Riad/Kairo/Wien – An Ägypten scheiden sich die Geister der Verbündeten: Saudi-Arabien unterstützt die neue ägyptische Führung bedingungslos, während die USA von ihr einen Kompromiss mit den Muslimbrüdern verlangten – und abblitzten. Für König Abdullah von Saudi-Arabien war der Umsturz in Ägypten Anfang Juli eine Genugtuung. Er hielt nie etwas von der Revolution im Februar 2011 und verübelte den USA schwer, Hosni Mubarak so schnell fallen gelassen zu haben. Und nun kann Washington sehen, wohin ungebremste Demokratie in Ägypten führt: ins Chaos.

Saudi-Arabien – das bei den USA und den EU-Ländern für Ägypten Lobbying betreibt – hat nach zwei Jahren, in denen Katar mit seinem revolutionsfreudigen (außer wenn es um Bahrain geht) TV-Kanal Al Jazeera den Ton angab, in der arabischen Regionalpolitik wieder die Zügel in der Hand. Für die USA und die EU mag das sogar eine Beruhigung sein: Auch wenn Riad das ägyptische Narrativ, dass alle Muslimbrüder Terroristen seien, voll mitträgt, ist sein Einfluss, was die ägyptische Außenpolitik anbelangt, bestimmt pragmatisch. Saudi-Arabien hat kein Interesse daran, dass Ägypten sich von den USA völlig entfernt – oder gar den Friedensvertrag mit Israel kündigt, wie es die radikale Führung der ägyptischen Anti-Morsi-Bewegung "Tamarod" fordert.

General Abdelfattah al-Sisi ist in Riad, wo er einmal Verteidigungsattaché war, genauso gut bekannt wie in Washington. Dass er in den letzten Wochen viele Stunden am Telefon mit US-Verteidigungsminister Chuck Hagel verbrachte, ging durch die Presse. Sein häufiger saudi-arabischer Gesprächspartner Prinz Bandar bin Sultan hat jedoch offenbar mehr Einfluss auf ihn. Al-Sisi soll auch gute Beziehungen zu Prinz Muqrin bin Abdulaziz haben, einen der möglichen Nachfolger Abdullahs. Von seinen saudischen Partnern dürfte al-Sisi Zusicherungen erhalten haben, dass sie für eventuell ausfallende Finanzhilfen aus dem Westen einspringen.

| Aufgabe a |
Zeige jede Zeile der Einträge, in der das Wort „width“ vorkommt.

| Angezeigte Einträge |
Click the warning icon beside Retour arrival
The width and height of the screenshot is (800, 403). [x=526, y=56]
---
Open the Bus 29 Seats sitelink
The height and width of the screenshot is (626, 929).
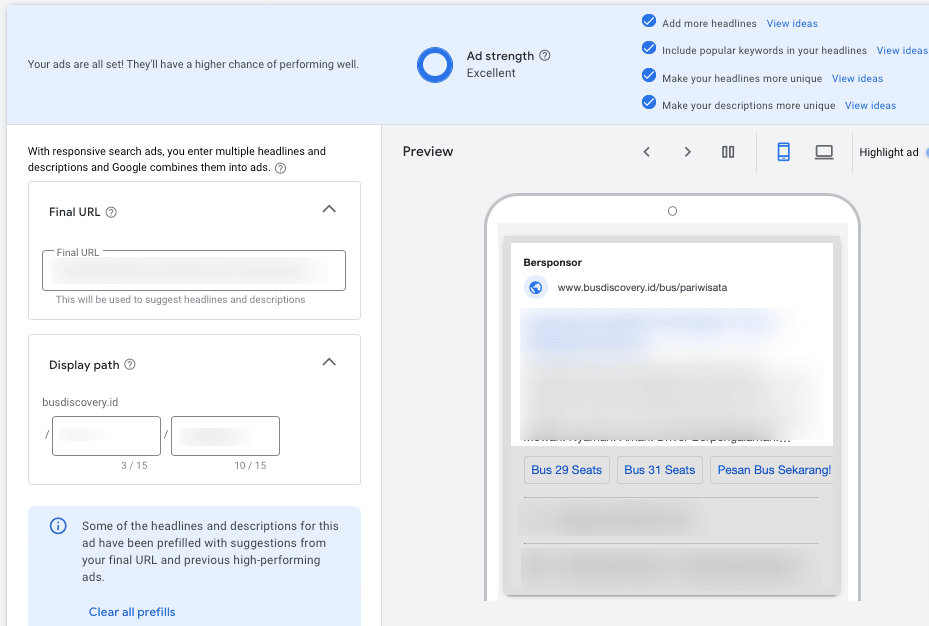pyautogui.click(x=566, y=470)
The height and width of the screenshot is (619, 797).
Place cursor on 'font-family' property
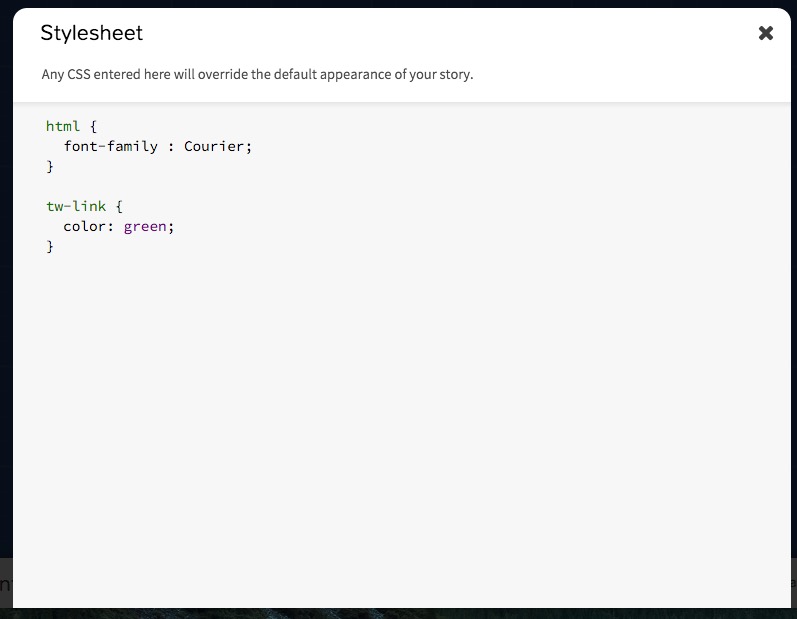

| Aufgabe b |
Prüfe, ob die folgenden Aussagen mit dem Text über Ägypten und Saudi-Arabien übereinstimmen, und antworte jeweils mit Ja oder Nein samt den entscheidenden Worten aus dem Text als wörtlichem Zitat: (i) Saudi-Arabien unterstützt die neue ägyptische Führung ohne Bedingungen. (ii) Al-Sisi war früher in Washington als Verteidigungsattaché tätig. (iii) Die Führung der Bewegung „Tamarod“ verlangt die Kündigung des Friedensvertrags mit Israel.

| Lösung a |
The width and height of the screenshot is (800, 403). [x=526, y=56]
The height and width of the screenshot is (626, 929).
The height and width of the screenshot is (619, 797).

| Lösung b |
(i) Ja – „Saudi-Arabien unterstützt die neue ägyptische Führung bedingungslos“
(ii) Nein – „General Abdelfattah al-Sisi ist in Riad, wo er einmal Verteidigungsattaché war“
(iii) Ja – „den Friedensvertrag mit Israel kündigt, wie es die radikale Führung der ägyptischen Anti-Morsi-Bewegung "Tamarod" fordert“